En cela, la CEDH ne fait qu’appliquer l’article 11 de la Convention de sauvegarde des Droits de l’Homme et des Libertés fondamentales telle qu’amendée par les Protocoles n° 11 et n° 14 du conseil de l’Europe.

Que dit l’article 11 ?

Article 11 – Liberté de réunion et d’association

Toute personne a droit à la liberté de réunion pacifique et à la liberté d’association, y compris le droit de fonder avec d’autres des syndicats et de s’affilier à des syndicats pour la défense de ses intérêts.
L’exercice de ces droits ne peut faire l’objet d’autres restrictions que celles qui, prévues par la loi, constituent des mesures nécessaires, dans une société démocratique, à la sécurité nationale, à la sûreté publique, à la défense de l’ordre et à la prévention du crime, à la protection de la santé ou de la morale, ou à la protection des droits et libertés d’autrui. Le présent article n’interdit pas que des restrictions légitimes soient imposées à l’exercice de ces droits par les membres des forces armées, de la police ou de l’administration de l’Etat.

A ces arrêts qu’a répondu le ministre de la défense Jean-Yves Le Drian ?


Les syndicats dans l’armée, ce n’est pas à l’ordre du jour, ça, je peux vous le dire !

Quels sont ses arguments ?


Les syndicats dans l’armée ? « Pas à l’ordre du jour » pour Le Drian sur WAT.tv

Monsieur Le Drian ne mentionne que la seconde partie de l’article 11:


Le présent article n’interdit pas que des restrictions légitimes soient imposées à l’exercice de ces droits par les membres des forces armées, de la police ou de l’administration de l’Etat. »

Or cette précision n’annule pas la partie 1 de la loi:

Toute personne a droit à la liberté de réunion pacifique et à la liberté d’association, y compris le droit de fonder avec d’autres des syndicats et de s’affilier à des syndicats pour la défense de ses intérêts.
Cela veut donc dire que les militaires ont le droit de créer des syndicats auxquelles l’état français peut apporter des restrictions. L’état français ne peut donc en aucun cas interdire aux militaires de se syndiquer, une restriction n’étant pas une interdiction.

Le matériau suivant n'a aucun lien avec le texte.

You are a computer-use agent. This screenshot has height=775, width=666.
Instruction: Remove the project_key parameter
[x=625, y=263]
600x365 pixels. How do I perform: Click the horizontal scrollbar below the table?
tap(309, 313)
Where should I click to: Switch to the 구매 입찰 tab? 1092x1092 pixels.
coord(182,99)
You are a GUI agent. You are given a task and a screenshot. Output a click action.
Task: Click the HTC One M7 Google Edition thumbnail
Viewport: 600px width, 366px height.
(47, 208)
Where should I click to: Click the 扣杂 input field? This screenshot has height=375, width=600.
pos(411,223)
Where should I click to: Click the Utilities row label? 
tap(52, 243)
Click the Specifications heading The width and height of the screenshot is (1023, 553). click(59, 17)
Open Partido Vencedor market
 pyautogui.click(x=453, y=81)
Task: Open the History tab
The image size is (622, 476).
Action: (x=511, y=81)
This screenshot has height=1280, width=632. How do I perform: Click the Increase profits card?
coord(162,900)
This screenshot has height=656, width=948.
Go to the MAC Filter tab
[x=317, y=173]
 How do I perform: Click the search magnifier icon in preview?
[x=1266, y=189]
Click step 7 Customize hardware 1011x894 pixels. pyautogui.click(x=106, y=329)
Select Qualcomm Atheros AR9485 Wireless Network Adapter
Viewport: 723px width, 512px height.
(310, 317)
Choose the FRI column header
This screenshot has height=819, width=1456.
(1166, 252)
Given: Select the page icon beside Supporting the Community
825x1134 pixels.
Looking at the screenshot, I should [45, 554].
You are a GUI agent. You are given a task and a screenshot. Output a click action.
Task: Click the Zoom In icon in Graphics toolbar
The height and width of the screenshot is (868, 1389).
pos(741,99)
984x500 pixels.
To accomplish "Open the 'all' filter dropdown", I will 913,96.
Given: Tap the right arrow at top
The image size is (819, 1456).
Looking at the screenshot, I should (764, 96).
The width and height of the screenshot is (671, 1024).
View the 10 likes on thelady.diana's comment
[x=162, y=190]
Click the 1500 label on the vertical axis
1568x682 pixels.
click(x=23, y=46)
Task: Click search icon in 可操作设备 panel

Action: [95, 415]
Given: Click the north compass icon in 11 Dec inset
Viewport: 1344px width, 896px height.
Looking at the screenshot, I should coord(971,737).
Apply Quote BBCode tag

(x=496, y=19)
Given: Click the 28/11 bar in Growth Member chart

L’Etat doit donc réfléchir, non pas à comment interdire un syndicat, mais sous quelle forme et avec quelles restrictions ce syndicat existera. Remplacer un syndicat par une amélioration des instances de concertation ne peut pas être envisageable, sauf à reconnaitre que ces instances sont des associations professionnelles.

Mais effectivement cela n’arrangerait pas les affaires du ministère qui pourrait craindre de devoir faire face à des instances qui protégeraient les intérêts professionnels des militaires, tels que forcer le ministère à lutter de façon plus radicale contre les dysfonctionnement de Louvois, par exemple, ou, autre exemple, protéger la santé et la sécurité des soldats en RCA.

Mais la question qui parait essentielle pour tout militaire, favorable ou pas à la création de syndicats dans l’armée, est la suivante:

Les militaires doivent obéissance aux ordres de leurs supérieurs.

Les citoyens doivent respecter la loi.

Il parait inconcevable que le chef des armées également citoyen et chef d’un état qui a ratifié la convention et s’est soumis à une juridiction européenne, ne respecte des arrêts européens que quand cela l’arrange.

Aucune manipulation langagière, coupant la loi en deux et assurant que l’on est favorable au dialogue dans les armées, ne peut se substituer aux arrêts européens, ou alors la France fait appel. Si elle ne fait pas appel, c’est qu’elle accepte ces arrêts et qu’elle les met en application. Mais trouver une solution intermédiaire qui favoriserait le dialogue social sans donner aux militaires les moyens de contrainte, ce n’est pas respecter ces arrêts.

De plus, cela fait 2 ans que l’on entend le ministre dire qu’il est favorable au dialogue social, mais qu’est ce qui a changé ? Et-ce à dire que pour le ministère, le dialogue c’est « cause toujours, tu m’intéresses », un moyen de maintenir le statut quo si favorable au ministère ? Pensez donc, une masse de muets, c’est confortable.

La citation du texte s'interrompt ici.